European Commission President Jose Manuel Barroso, leading a delegation to the U.S. capital, is to press the trade issue with President George W. Bush on Monday.
He will also urge Bush to do more on climate change, work more closely on securing energy supplies and the two will discuss Middle East peace efforts.
Mandelson is to meet U.S. Trade Representative Susan Schwab, with whom he has swapped blame for July’s suspension of the World Trade Organization’s Doha round of talks to boost global trade. He said it was an opportunity to revive the process.
Mandelson said “quiet, constructive bilateral contacts” recently showed a possible outline of a final deal which must be reached in the coming months after which the round, already into its sixth year of talks, risks long delays.
“We have now entered a narrow window of opportunity lasting until Easter during which success for the world trade talks is possible,” Mandelson said in a statement. “We now need the added momentum of political leadership from the highest level.
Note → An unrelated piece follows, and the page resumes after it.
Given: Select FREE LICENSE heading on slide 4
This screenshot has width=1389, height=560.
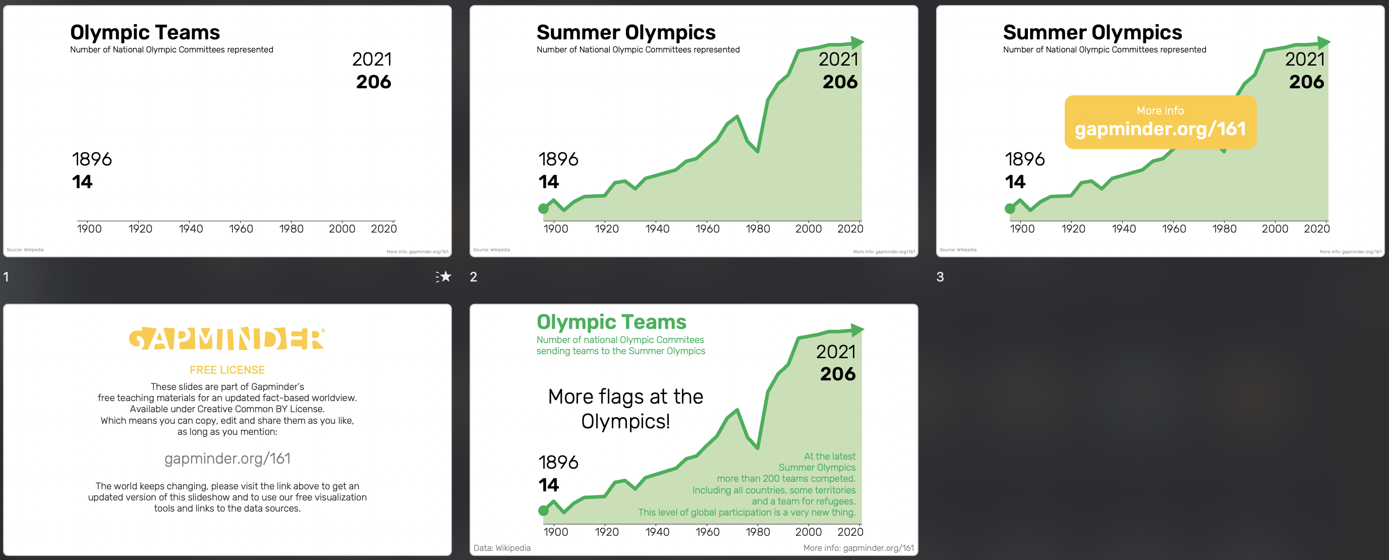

Europe and the U.S. have a shared responsibility to make this happen.”
U.S. officials say a breakthrough is unlikely on Monday.
But Brussels hopes it could allow for some progress when trade ministers from leading WTO states meet at the World Economic Forum from January 24 in the Swiss ski resort of Davos.
Bush’s “fast-track” powers to approve trade deals without Congress being able to pick them apart expire on June 30.
EU officials hope the now Democrat-controlled Congress might put aside party rivalries and extend those powers for a few months to help get a deal agreed and for all the subsequent small print to be completed, if there are signs one is possible.
Beyond 2007, the U.S presidential election in 2008 and a debate within the EU about further farm reform starting around then could mean the round is in the deep freeze for years.
The Doha round was launched in the wake of the September 11 attacks on the United States to help poor countries export more to richer ones and to boost the global economy. But stubborn differences have put the process years behind schedule.
Washington has balked at demands it must go further with cuts in farm subsidies, saying offers by Brussels, India and others to cut import tariffs on farm goods are far too modest.
An EU official said the bloc was still offering to cut farm import tariffs by an average of about 50 percent, its position last July, and wanted the United States to cut its ceiling for farm subsidies from $23 billion a year to $15 billion.
Both Washington and the EU say Brazil, India and other big developing economies must do more to open their markets.
In Washington, trade experts said Monday’s meeting was part of a puzzle for getting the Doha round back on track.
“All will become clearer around March and I don’t think it will become much clearer before then,” said Bill Reinsch, head of the National Foreign Trade Council, a U.S. business group.
On the Middle East, the two sides will discuss how the Quartet of peace brokers — the United States, the EU, Russia and the United Nations — can help the process, and ways to maintain the Gaza ceasefire and extend it to the West Bank.